Stored items
'''

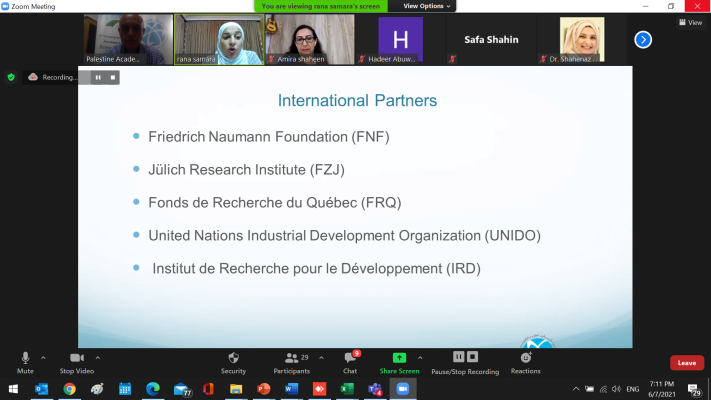The image size is (711, 400).
Task: Open the Security shield options
Action: point(233,361)
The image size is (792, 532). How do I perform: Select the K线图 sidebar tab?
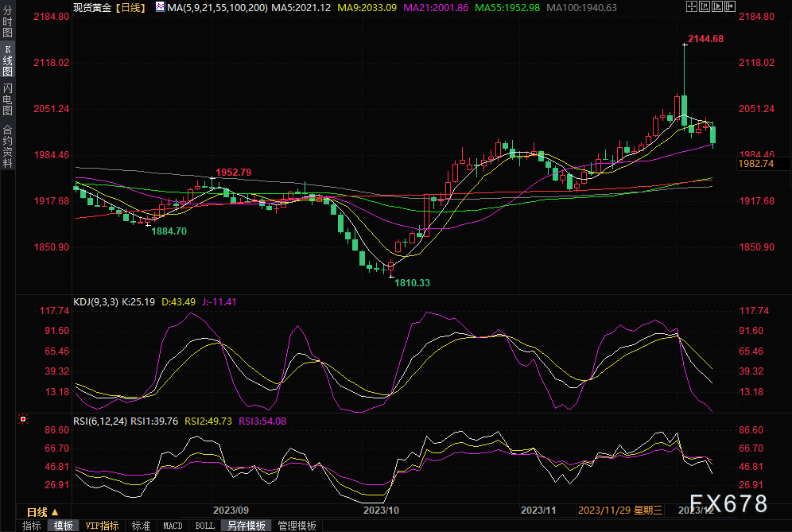pos(8,61)
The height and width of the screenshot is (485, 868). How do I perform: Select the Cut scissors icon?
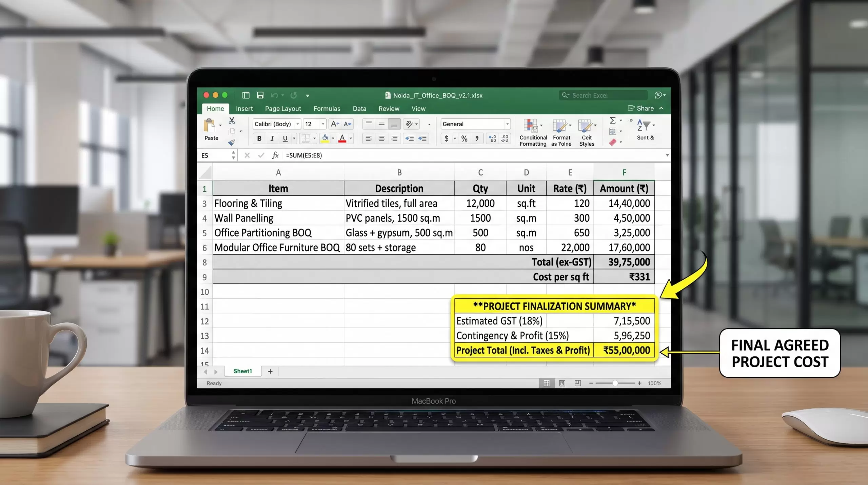coord(232,120)
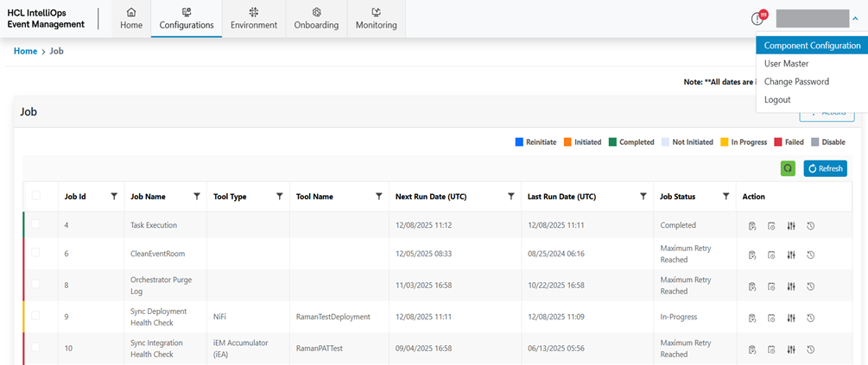Select the checkbox for Task Execution row
The height and width of the screenshot is (365, 868).
36,225
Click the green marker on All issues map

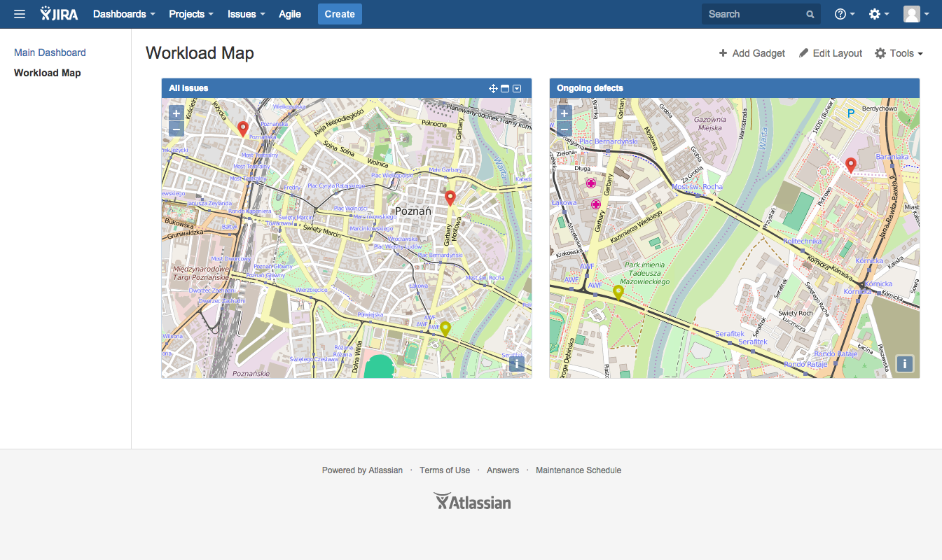pyautogui.click(x=445, y=329)
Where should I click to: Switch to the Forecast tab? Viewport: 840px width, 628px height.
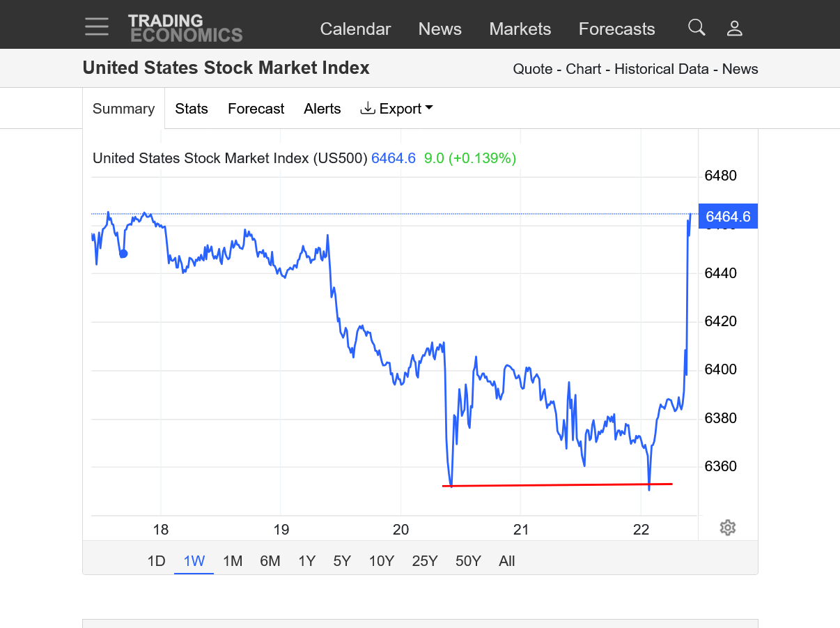click(256, 109)
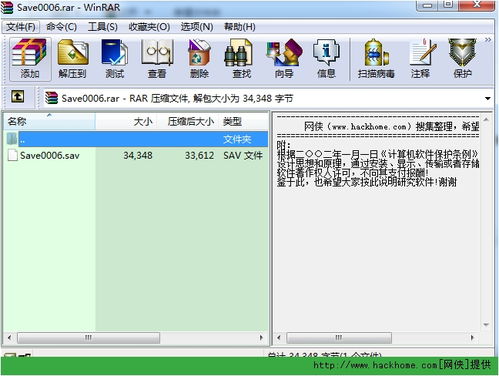This screenshot has height=376, width=499.
Task: Go up one folder level button
Action: [18, 97]
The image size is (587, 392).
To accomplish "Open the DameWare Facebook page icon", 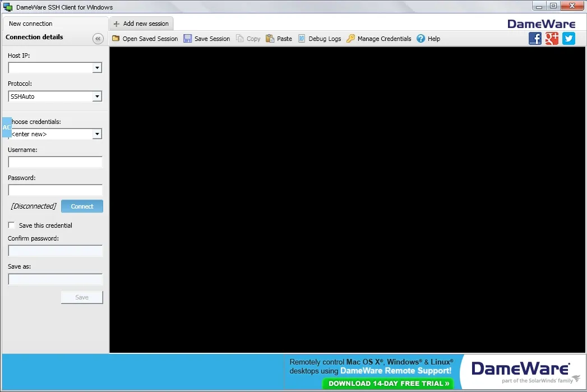I will [535, 38].
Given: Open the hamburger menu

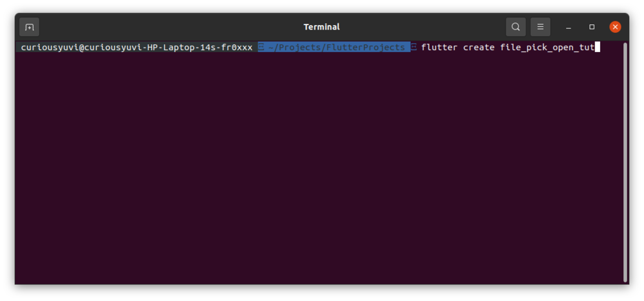Looking at the screenshot, I should click(540, 27).
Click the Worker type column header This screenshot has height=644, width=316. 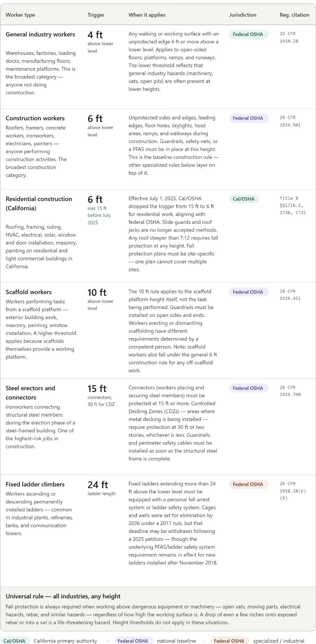(x=20, y=15)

'''

* [Work task]: An exact copy of the lines above from the one with "The height and width of the screenshot is (485, 868)." up to and including the one with "The image size is (587, 392)." is required; reproduce only those lines, omitting all pictures.

* [Task solution]:
The height and width of the screenshot is (485, 868). How do I perform: Select the Cut scissors icon?
coord(232,120)
Select the checkbox for Task Execution row
The height and width of the screenshot is (365, 868).
36,225
Click the green marker on All issues map

pyautogui.click(x=445, y=329)
Where should I click to: Switch to the Forecast tab? Viewport: 840px width, 628px height.
click(256, 109)
This screenshot has height=376, width=499.
Task: Go up one folder level button
Action: [18, 97]
The image size is (587, 392).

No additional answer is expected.